Macknade is committed to helping local food producers, and when the company needed the space back, they offered instead a brick outbuilding, reinstating the windows and sorting out the plumbing. Wild Bread has now been there for one and a half years. Last year, a crowdfunding campaign raised £8,000 from 120 backers for the purchase of a reconditioned, professional, Tom Chandley bread oven. The team has also expanded and now includes part-time bakers Oli Whiting and Stephen Black – his own Holistic Biscuit enterprise makes vegan delicacies such as cultured cashew cheese which he sells at the Best of Faversham market.

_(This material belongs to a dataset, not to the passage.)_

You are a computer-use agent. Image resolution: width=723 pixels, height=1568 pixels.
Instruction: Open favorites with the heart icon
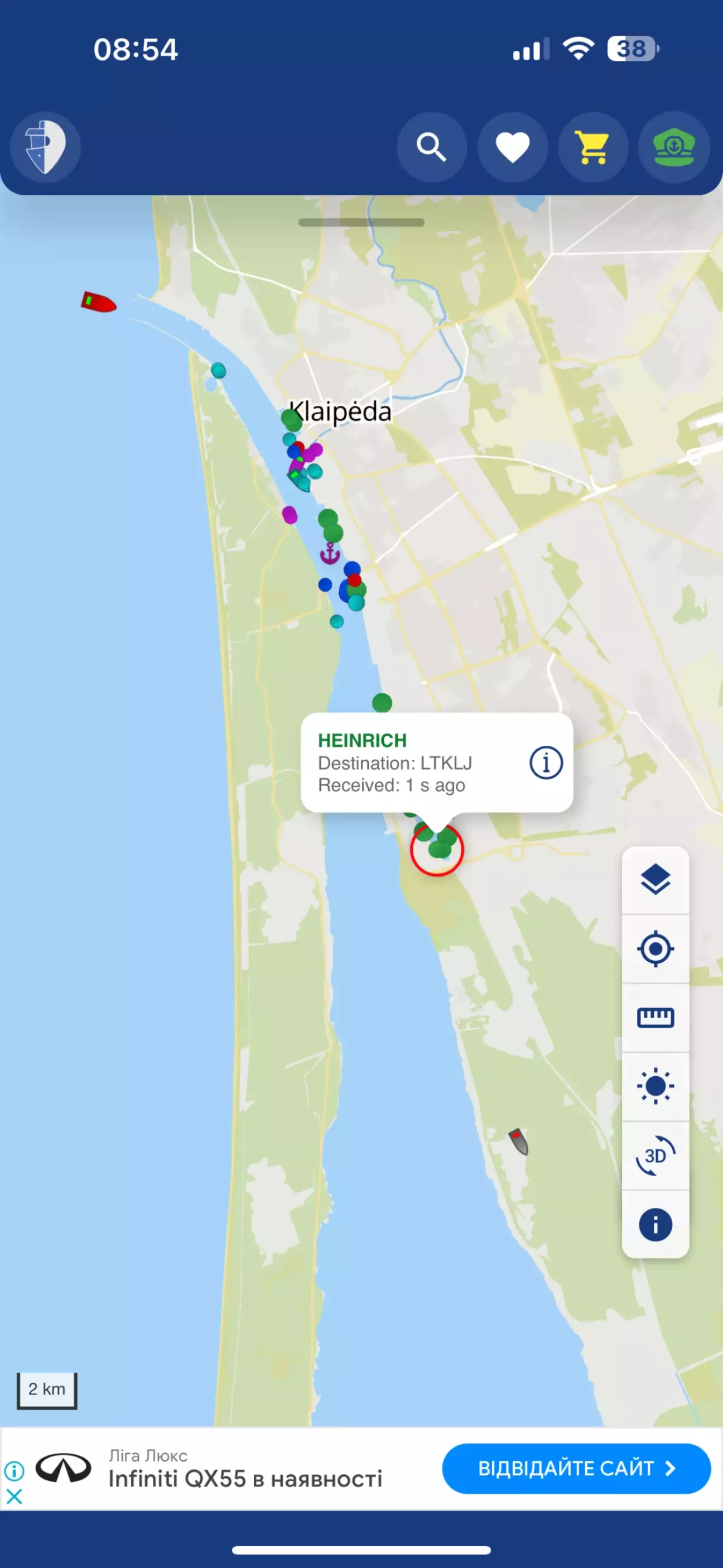tap(513, 147)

Bakery: Freshly baked loaves

Freshly baked loaves

The industrial bread that people buy in supermarkets is made using the Chorleywood Bread Process, devised in the 1960s by the British Baking Industries Research Association in Chorleywood. These are the soft, pappy loaves, packed full of additives – emulsifiers, preservatives and enzymes – which make it possible to produce a loaf virtually without fermentation in just a few hours and give it an indefinite shelf life.

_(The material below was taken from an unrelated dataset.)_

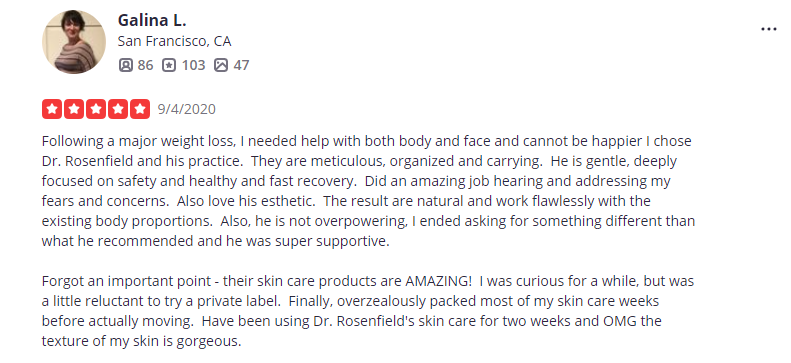Click the photos icon beside 47

(x=221, y=65)
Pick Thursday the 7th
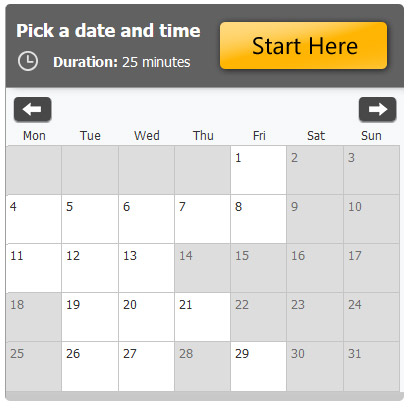This screenshot has height=408, width=409. (x=202, y=219)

At the heart of the artisanal method employed by James is the sourdough starter. This is a mixture of flour and water that attracts the airborne wild yeasts that are present in all environments. The long, slow fermentation process that is required lets the dough develop flavour, helps break down gluten, has nutritional benefits and aids digestibility. Gluten intolerance is on the rise, but for many, sourdough can be eaten without adverse effects. ‘A lot of people come to us,’ says James, ‘who thought they would never again be able to eat bread.’

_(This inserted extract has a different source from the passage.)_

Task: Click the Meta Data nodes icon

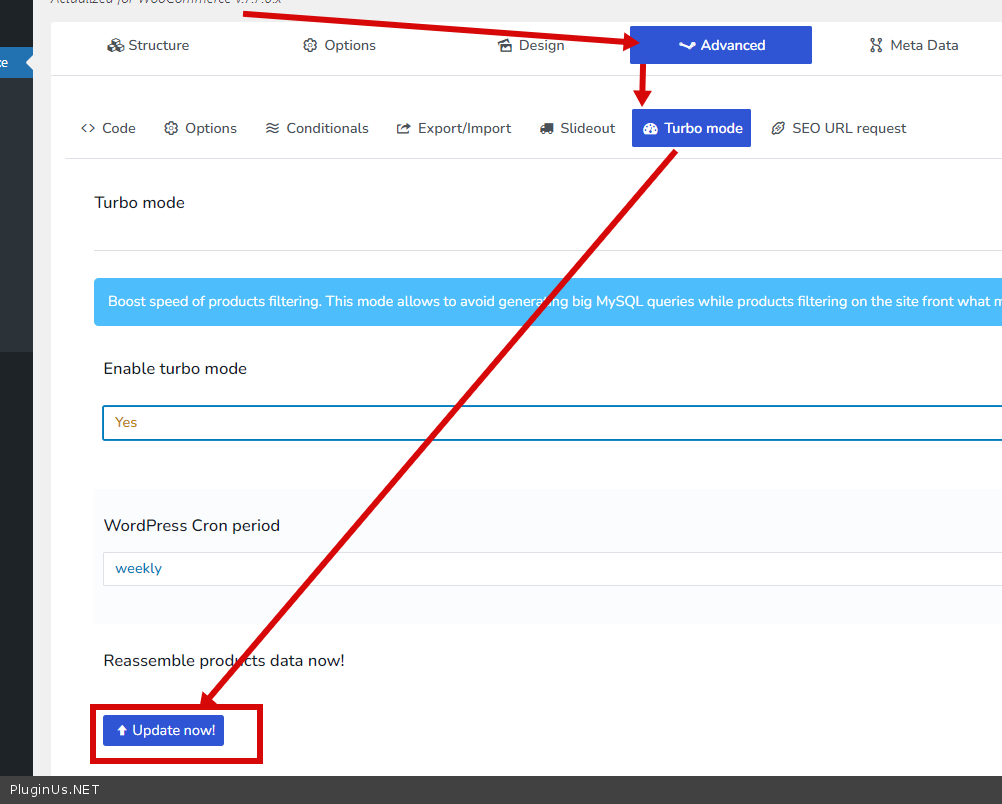Action: (876, 45)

Bakery: The sourdough bread-making process

The sourdough bread-making process

Making a sourdough loaf at Wild Bread takes 24 hours. It involves refreshing the spelt, wheat and rye starters with fresh flour, and next day mixing them with flour, salt and water to form the production dough. During the bulk fermentation that follows, the dough is folded every half hour. The dough is quite wet and folding makes for a softer, moister crumb than is achieved by kneading. The dough is divided and shaped by hand and put in proving baskets or loaf tins. Proving takes two to three hours.

Bakery: Dividing and shaping the dough by hand

Dividing and shaping the dough by hand

Spelt, rye and wheat loaves, made from organic flour from Shipton Mill in Gloucestershire, cost from £3.50 to £4; half loaves are available. James sells this flavour-filled and fortifying bread on his Wild Bread stall in Faversham market on Tuesdays, Friday and Saturdays. He also delivers to Canterbury Wholefoods and The Grain Grocer in Margate. The subscription service and deliveries still operate in Faversham. James also gives bread to the Faversham Food Bank.

Bakery: Proving baskets

Proving baskets

Sourdough baking classes are held once a month in the Wild Bread bakehouse. Participants get to make three loaves on the day, two baked during the course and one unbaked to take home, and also pitta for their lunch. To encourage them to take the next step, they receive full instructions for baking at home and a proving basket. The course is suitable for beginners and those with some knowledge and experience. The cost is an all-inclusive £100 – just bring an apron.

In the longer term, James would like to have premises in the town. ‘I have lots of ideas,’ he says, ‘such as some kind of community grain-growing project, funded by community shares.’ This would enable him to bake with freshly milled flour, which he says is much more nutritious even than flour milled four to five hours before.